Flows#
A flow is an object used for storing the execution flow of a data pipeline. A flow is comprised of multiple stages with each stage defining how data is handled in that part of the execution flow.
- The SDK provides the following functionality to interact with flows:
Retrieving flows
Creating a flow
Editing a flow
Updating a flow
Duplicating a flow
Deleting a flow
Handling error records
Prerequisites#
- To create a flow using the SDK, please make sure you have done the following steps:
Note
Currently, the SDK only supports creating a flow with an engine installed.
Retrieving Flows#
Flows can be retrieved through a Project
object using the
Project.flows
property.
You can also retrieve a single flow using the Project.flows.get()
method
which requires the flow_id
parameter.
>>> project.flows # a list of all the flows
[StreamsetsFlow(name='My first flow', description='optional description', flow_id='ea5b7ec1-3651-430d-9704-4b93791d6e03', engine_version='6.3.0-SNAPSHOT')]
>>> flow = project.flows.get(flow_id='ea5b7ec1-3651-430d-9704-4b93791d6e03')
>>> flow
StreamsetsFlow(name='My first flow', description='optional description', flow_id='ea5b7ec1-3651-430d-9704-4b93791d6e03', engine_version='6.3.0-SNAPSHOT')
Creating a Flow#
In the UI, you can create a flow by navigating to Assets -> New asset -> Create a flow.
Here, you will be required to choose an environment for your flow along with a name and description.

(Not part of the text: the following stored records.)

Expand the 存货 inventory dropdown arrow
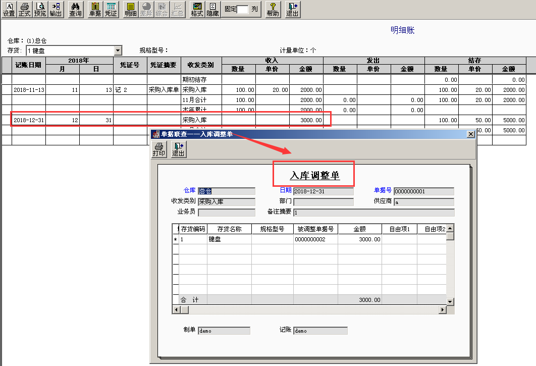The width and height of the screenshot is (536, 366). pos(118,50)
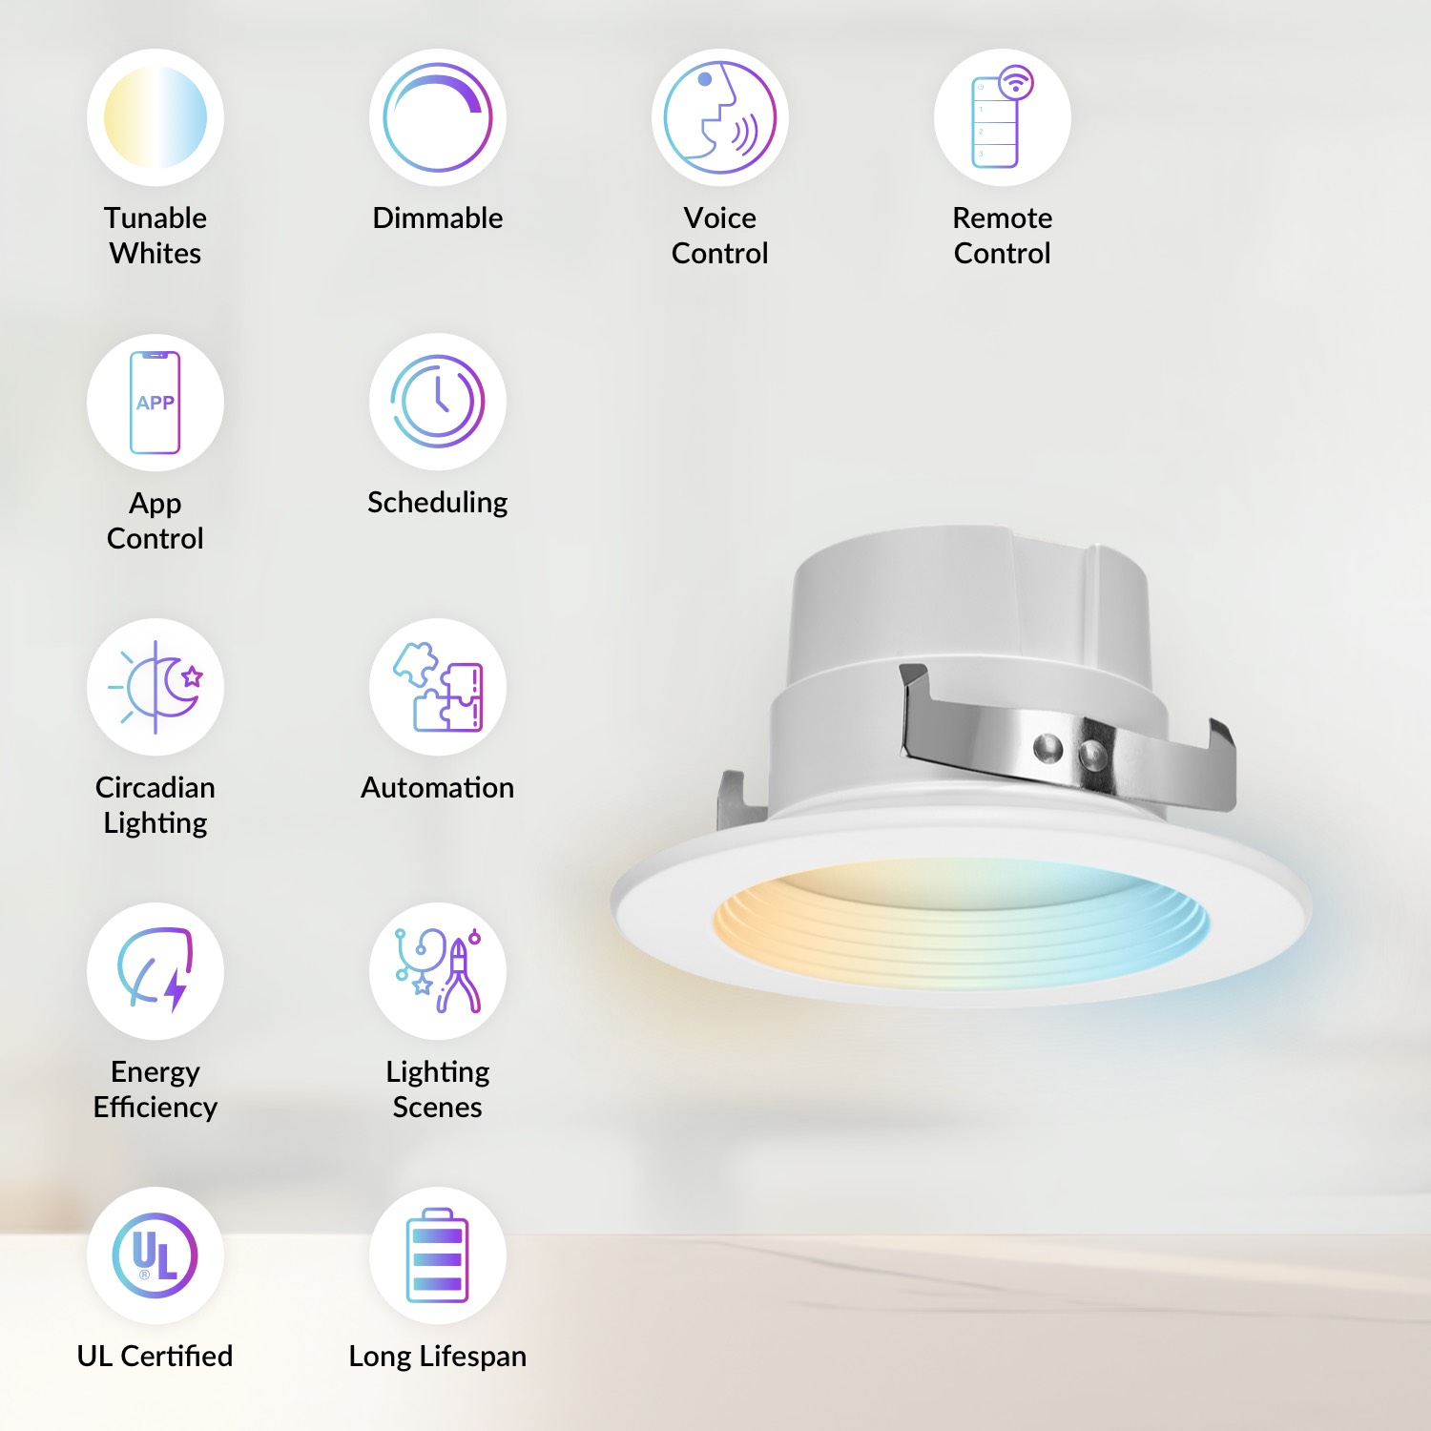Click the Automation puzzle pieces icon
This screenshot has height=1431, width=1431.
[438, 687]
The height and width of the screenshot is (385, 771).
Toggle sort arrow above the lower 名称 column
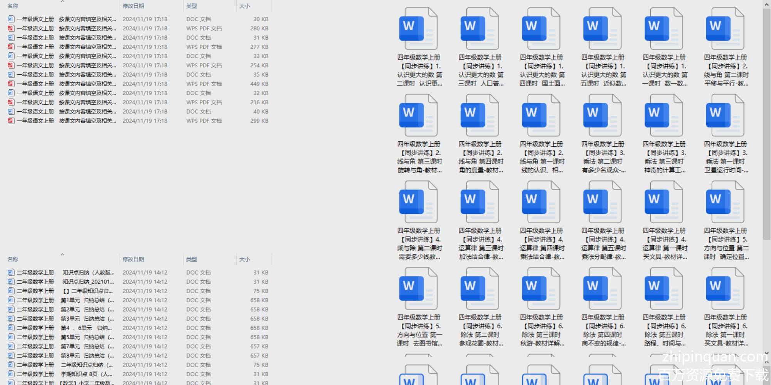coord(62,254)
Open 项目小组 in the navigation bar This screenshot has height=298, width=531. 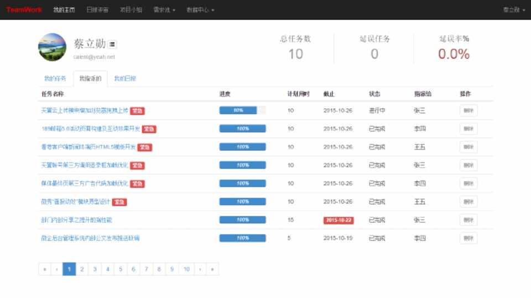click(x=131, y=10)
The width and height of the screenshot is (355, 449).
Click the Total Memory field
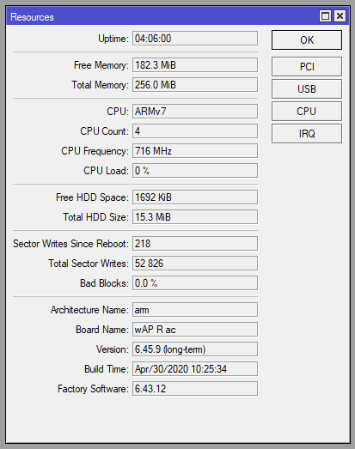click(195, 85)
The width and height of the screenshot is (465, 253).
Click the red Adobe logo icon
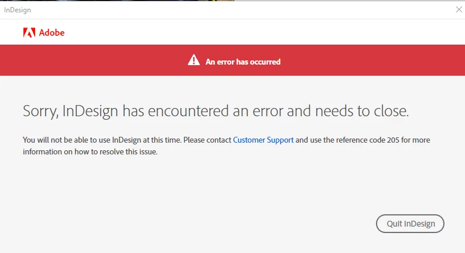(x=29, y=32)
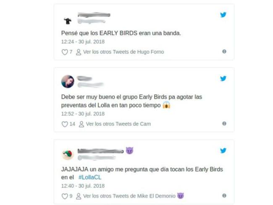Open info icon on the #LollaCL tweet
The width and height of the screenshot is (273, 205).
coord(224,196)
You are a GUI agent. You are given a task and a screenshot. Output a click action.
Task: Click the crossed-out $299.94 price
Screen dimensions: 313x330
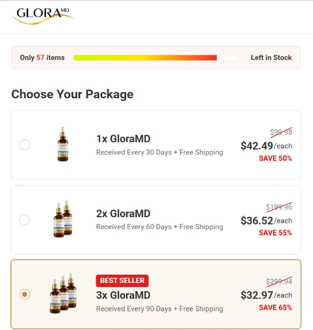(x=279, y=282)
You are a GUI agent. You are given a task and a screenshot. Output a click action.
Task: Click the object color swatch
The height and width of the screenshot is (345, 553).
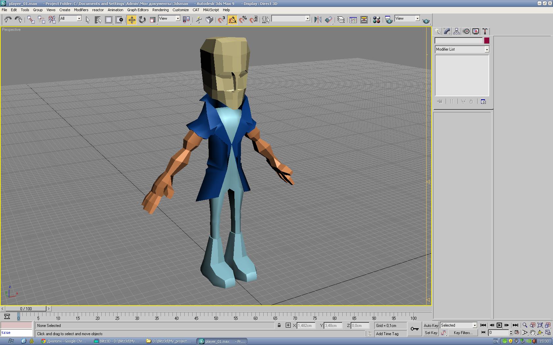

In the SDK, you can create a flow from a Project
object using the
Project.create_flow()
method.
You are required to supply a name
and environment
parameters and an optional description
parameter.
This method will return a StreamsetsFlow
instance.
>>> flow = project.create_flow(name="My first flow", description="optional description", environment=environment)
>>> flow
StreamsetsFlow(name='My first flow', description='optional description', flow_id='58acfeb3-ee9e-4d1f-bbbd-4426cf7a9961', engine_version='6.3.0-SNAPSHOT')
Editing a Flow#
You can edit a flow in multiple ways.
For starters, you can edit a flow’s attributes like name
or description
.
>>> flow.description = "new description for the flow"
>>> flow
StreamsetsFlow(name='My first flow', description='new description for the flow', flow_id='ea5b7ec1-3651-430d-9704-4b93791d6e03', engine_version='6.3.0-SNAPSHOT')
You can edit a flow’s configuration through the StreamsetsFlow.configuration
property.
This property returns a Configuration
object which encapsulates a flow’s configuration.
You can print out the configuration and edit it similar to a dict
.
>>> flow.configuration["retry_pipeline_on_error"]
True
>>> flow.configuration["retry_pipeline_on_error"] = False
Finally, you can edit a flow by editing its stages. This can include adding a stage, removing a stage, updating a stage’s configuration or connecting a stage in a different way than before. All the operations described are covered in the Stage documentation.
Updating a Flow#
In the UI, you can update a flow by making changes to the flow and hitting the “Save” icon to update the flow.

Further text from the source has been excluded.